Hay conciertos que se quedan flotando en la piel, como un perfume suave, como un eco dulce que no se apaga al terminar la última canción.
El domingo 22 de junio, Monterrey vivió uno de esos momentos.
José y el Toro no vino a deslumbrar con luces ni a gritar para llenar el silencio: vino a abrazarnos con canciones, con historias, con verdad.
Y lo hizo.
Desde que subió al escenario, algo cambió en el ambiente. No fue solo su voz, fue la manera en que miraba, en que hablaba como si nos conociera de antes. Habló de haberse ido de casa hace tiempo, de cruzar países y ciudades con la música como brújula. Y ahí estábamos, escuchando cómo los chicharrones, la carnita asada y el fútbol se mezclaban con el bolero. ¿Quién hace eso? Solo alguien que observa la vida con cariño, con pausa… con arte.

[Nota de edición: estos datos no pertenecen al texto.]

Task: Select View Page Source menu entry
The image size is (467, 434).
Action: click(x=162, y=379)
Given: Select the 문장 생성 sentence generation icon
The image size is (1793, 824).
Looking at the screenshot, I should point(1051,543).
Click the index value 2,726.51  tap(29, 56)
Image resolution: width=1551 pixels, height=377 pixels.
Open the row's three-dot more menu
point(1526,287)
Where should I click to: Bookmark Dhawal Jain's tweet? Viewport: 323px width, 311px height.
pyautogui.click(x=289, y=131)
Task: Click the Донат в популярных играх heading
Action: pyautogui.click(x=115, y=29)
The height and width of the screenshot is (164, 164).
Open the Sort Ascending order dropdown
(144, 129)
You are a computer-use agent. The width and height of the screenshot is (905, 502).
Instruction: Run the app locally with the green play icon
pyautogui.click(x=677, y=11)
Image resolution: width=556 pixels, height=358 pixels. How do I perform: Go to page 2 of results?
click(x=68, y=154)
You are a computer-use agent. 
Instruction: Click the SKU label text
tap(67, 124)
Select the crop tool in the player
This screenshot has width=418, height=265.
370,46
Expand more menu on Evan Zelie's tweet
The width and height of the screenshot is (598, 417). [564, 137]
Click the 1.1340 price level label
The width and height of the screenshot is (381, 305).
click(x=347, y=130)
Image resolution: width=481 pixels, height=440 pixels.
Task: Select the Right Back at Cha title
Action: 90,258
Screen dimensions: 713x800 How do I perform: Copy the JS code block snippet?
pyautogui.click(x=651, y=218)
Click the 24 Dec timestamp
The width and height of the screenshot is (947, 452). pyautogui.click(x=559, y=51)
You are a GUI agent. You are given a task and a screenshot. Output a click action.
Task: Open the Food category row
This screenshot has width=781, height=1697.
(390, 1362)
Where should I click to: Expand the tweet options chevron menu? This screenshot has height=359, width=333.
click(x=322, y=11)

Su disco La Vida Lenta no es un concepto, es una forma de estar presente. José y el Toro no canta para llenar escenarios, canta para llenar almas. Y esa noche las llenó.
Canciones como “Desde mi habitación”, “Viejitos”, “Cuando el mundo acabe”, “Los lugares más bonitos”, “Que gusto conocerte” y “Para siempre” fueron más que melodías: fueron conversaciones, confesiones, recuerdos hechos canción. Hubo risas. Hubo lágrimas. Hubo parejas tomándose de la mano y corazones deseando que el concierto no se terminara nunca.
En un momento, alguien gritó desde el fondo: “¡Quédate a vivir en Monterrey!”
Y todos lo sentimos. Porque este joven cantautor venezolano logró eso que tan pocos artistas consiguen: no solo gustar, sino tocar. Habitar el instante con nosotros.
Además, tuvimos la fortuna de ver en escena a otro gran talento: El Riqué, que con su estilo directo y lírico, se ganó al público con temas como “99.99%” y un adelanto de su nuevo disco con la canción “Volver volver”. Su forma de jugar con las palabras, de rimar con el alma, fue el complemento perfecto para una noche redonda.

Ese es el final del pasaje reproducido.